Pixel coordinate grounding data
+ + + +
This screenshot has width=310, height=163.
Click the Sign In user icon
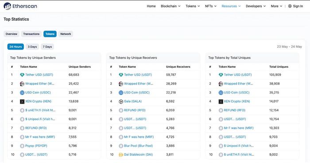(290, 6)
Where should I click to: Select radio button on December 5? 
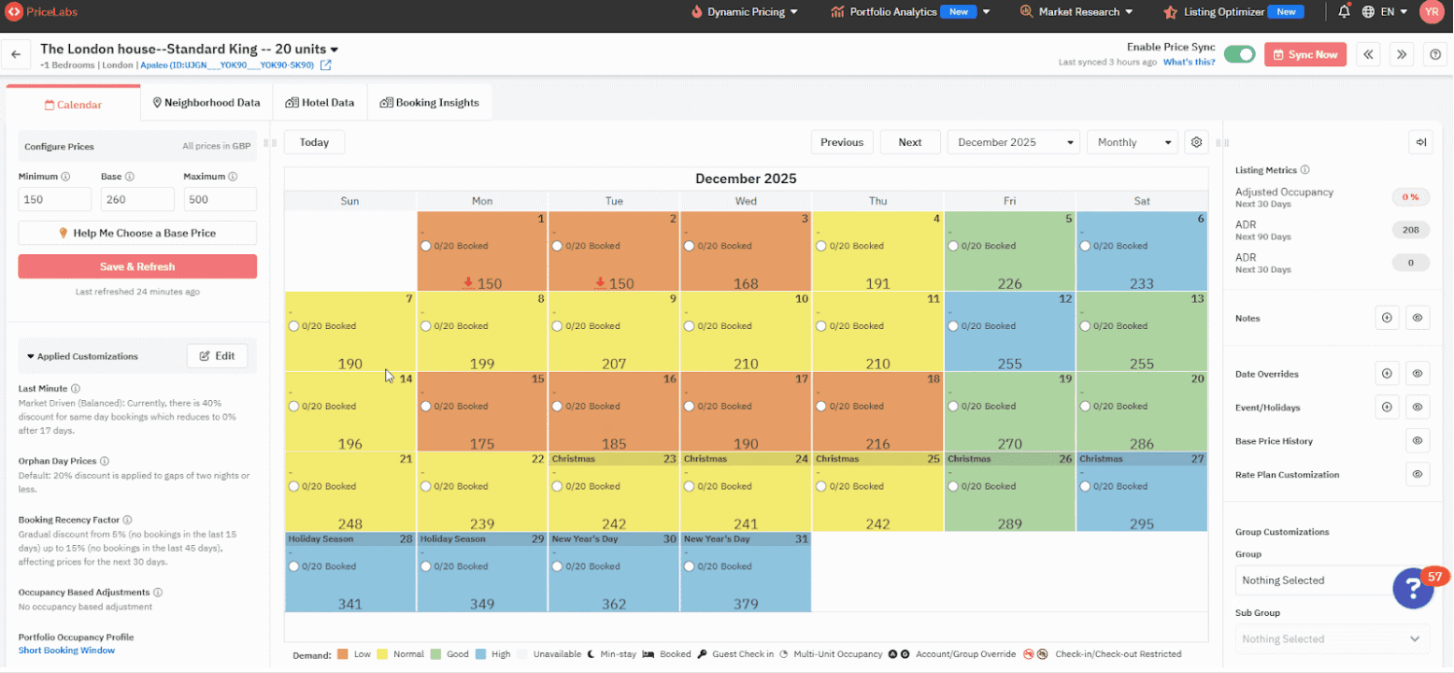[952, 246]

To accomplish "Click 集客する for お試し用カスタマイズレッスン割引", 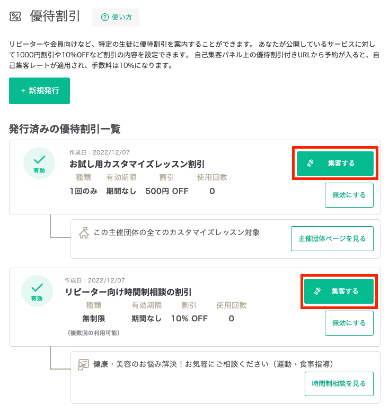I will coord(335,164).
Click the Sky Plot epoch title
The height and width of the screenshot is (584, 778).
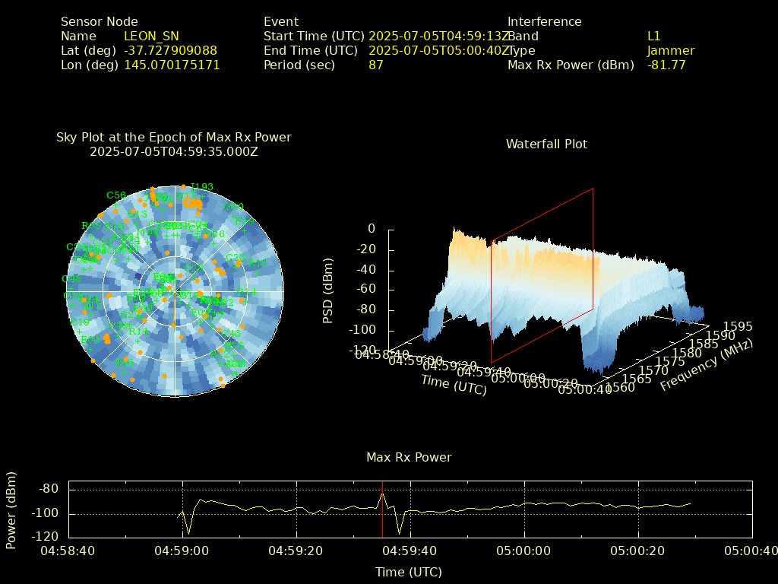(174, 144)
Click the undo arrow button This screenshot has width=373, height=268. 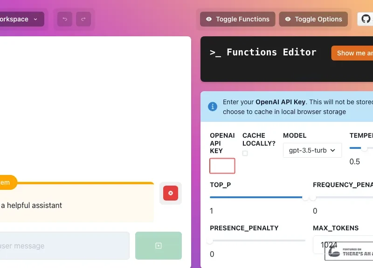pyautogui.click(x=65, y=19)
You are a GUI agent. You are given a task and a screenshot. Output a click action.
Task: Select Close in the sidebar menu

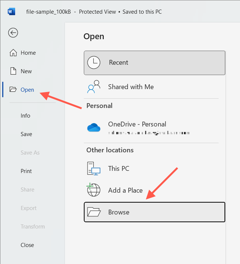click(27, 245)
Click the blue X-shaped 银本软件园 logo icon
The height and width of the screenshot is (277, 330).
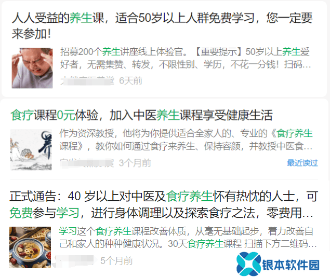[249, 264]
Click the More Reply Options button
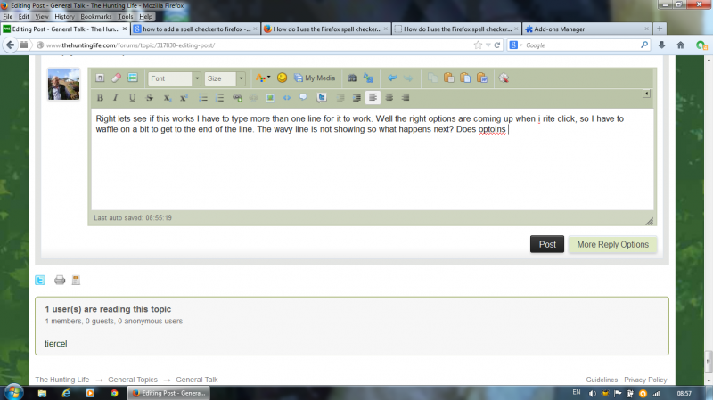 coord(612,244)
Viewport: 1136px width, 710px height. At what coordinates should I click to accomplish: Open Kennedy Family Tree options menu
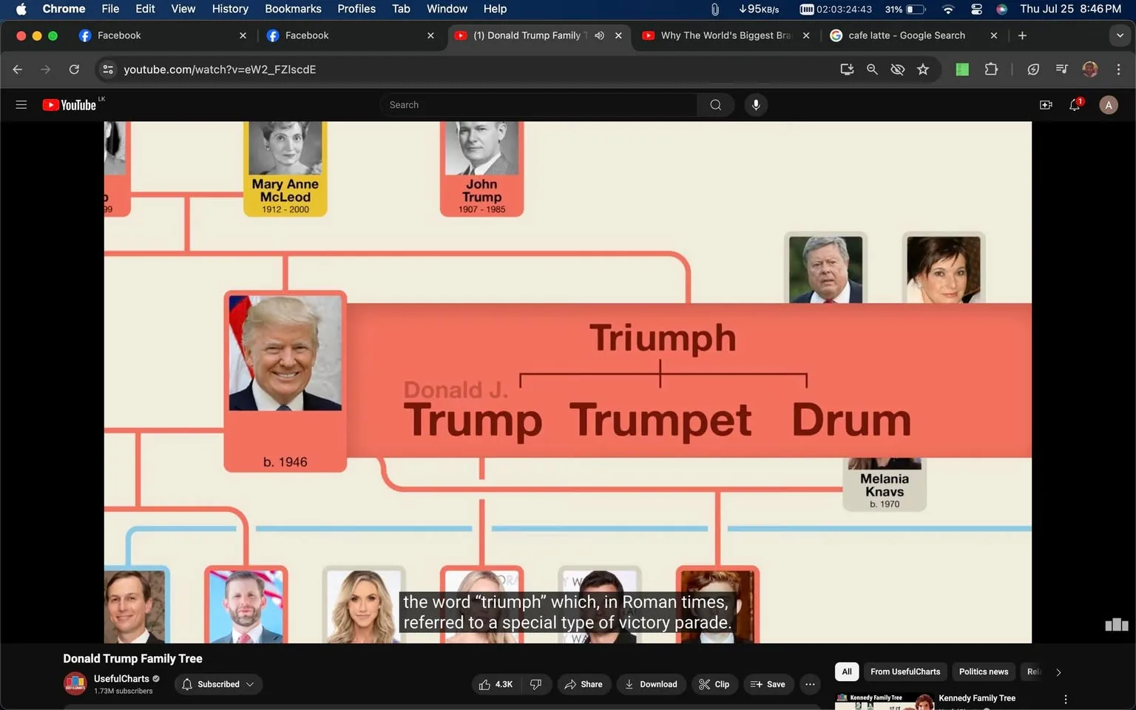coord(1065,698)
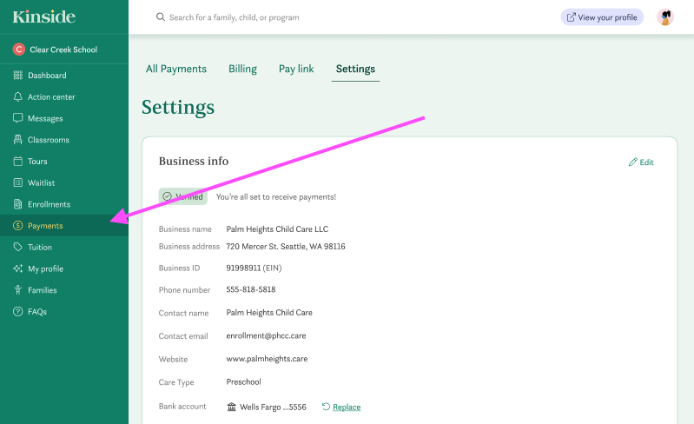Open the Billing tab
694x424 pixels.
[242, 69]
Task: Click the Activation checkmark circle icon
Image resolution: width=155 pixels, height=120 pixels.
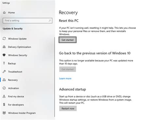Action: [x=4, y=88]
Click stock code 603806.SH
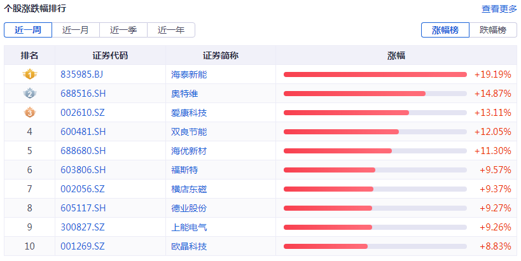This screenshot has width=521, height=261. (x=83, y=170)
+ + + +
Brief: Pictures stay out; reproduce exactly the lines from the one containing "Task: Select Close in the sidebar menu" through the end of the data.

Result of the task:
Task: Select Close in the sidebar menu

click(27, 245)
Click the blue X-shaped 银本软件园 logo icon
The height and width of the screenshot is (277, 330).
[249, 264]
Click the More Reply Options button
 coord(612,244)
Viewport: 1136px width, 710px height. At what coordinates should I click to accomplish: Open Kennedy Family Tree options menu
coord(1065,698)
Open the Billing tab
694x424 pixels.
[242, 69]
Task: Click the Activation checkmark circle icon
Image resolution: width=155 pixels, height=120 pixels.
Action: [x=4, y=88]
Click stock code 603806.SH
This screenshot has width=521, height=261. (x=83, y=170)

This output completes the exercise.